2. Subscribe to notifications:

   aws sns subscribe \
     --topic-arn $(aws cloudformation describe-stacks \
       --stack-name backup-monitoring \
       --query 'Stacks[0].Outputs[?OutputKey==`SNSTopicArn`].OutputValue' \
       --output text) \
     --protocol email \
     --notification-endpoint your-email@example.com

3. Monitor your backups - alerts will trigger at 80% (warning) and 90% (critical) of your configured limit.

Configuration

Parameter	Default	Description
ServiceLimitBytes	54975581388800	Concurrent backup limit in bytes (50TB)
WarningThresholdBytes	43980465111040	Warning threshold in bytes (80% of limit)
CriticalThresholdBytes	49477772799360	Critical threshold in bytes (90% of limit)
LambdaConcurrencyLimit	50	Reserved concurrent executions for Lambda function

Components

• EventBridge Rule: Filters AWS Backup RUNNING events
• Main Lambda Function: Processes events, gets DynamoDB table sizes, starts Step Functions
• Step Functions State Machine: Continuously monitors backup jobs and emits periodic metrics
• Metric Emitter Lambda: Emits CloudWatch metrics every 60 seconds during backup execution
• CloudWatch Metrics: BackupJobSize in AWS/BackupMonitoring namespace
• CloudWatch Alarms: Warning and critical thresholds with SNS notifications
• SNS Topic: Notification delivery
• IAM Roles: Scoped permissions for Lambda, Step Functions, DynamoDB and AWS Backup

How It Works

1. Event Capture: EventBridge rule captures AWS Backup "RUNNING" events
2. Size Lookup: Lambda function calls DynamoDB DescribeTable API to get actual table size
3. Continuous Monitoring: Step Function execution started for each backup job
4. Periodic Metrics: Step Function emits metrics every 60 seconds while backup is RUNNING
5. Graceful Completion: Step Function exits when backup job state ≠ RUNNING
6. Aggregation: CloudWatch SUM statistic calculates total concurrent backup size
7. Alerting: Alarms trigger when concurrent size exceeds thresholds

Metrics

• Namespace: AWS/BackupMonitoring
• Metric: BackupJobSize (Bytes)
• Dimensions: Region, BackupType, VaultName
• Aggregation: SUM for total concurrent backup size
• Frequency: Every 60 seconds during backup execution

Files

• backup-monitoring.json - CloudFormation template

Cost

Deploying this solution will incur AWS charges.

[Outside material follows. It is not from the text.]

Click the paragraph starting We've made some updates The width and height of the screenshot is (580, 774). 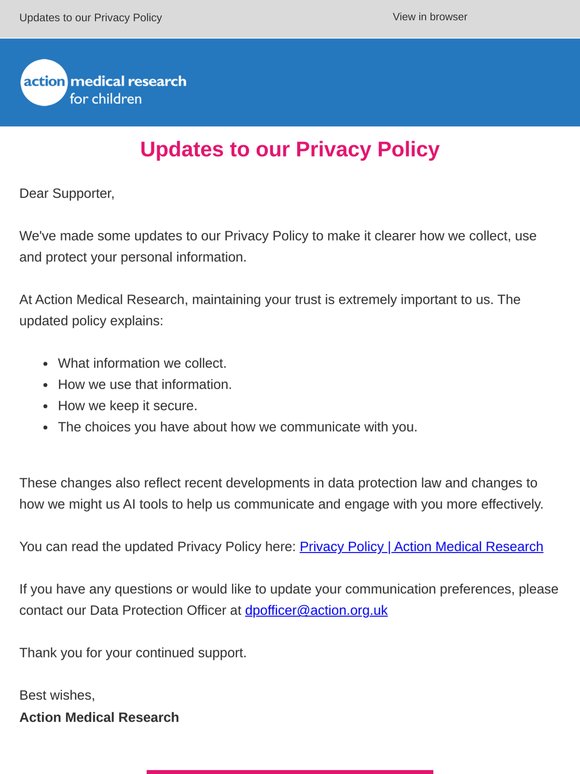pos(278,246)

Costs depend on the number and frequency of your backup operations. Primary cost drivers include:

• Lambda function executions
• Step Functions state transitions
• CloudWatch metrics and alarms
• SNS notifications

Limitations

• Currently supports DynamoDB backup monitoring only
• Requires backup jobs to generate AWS Backup events
• Table size lookup uses current table size (not backup size)

Security

See CONTRIBUTING for more information.

License

This library is licensed under the MIT-0 License. See the LICENSE file.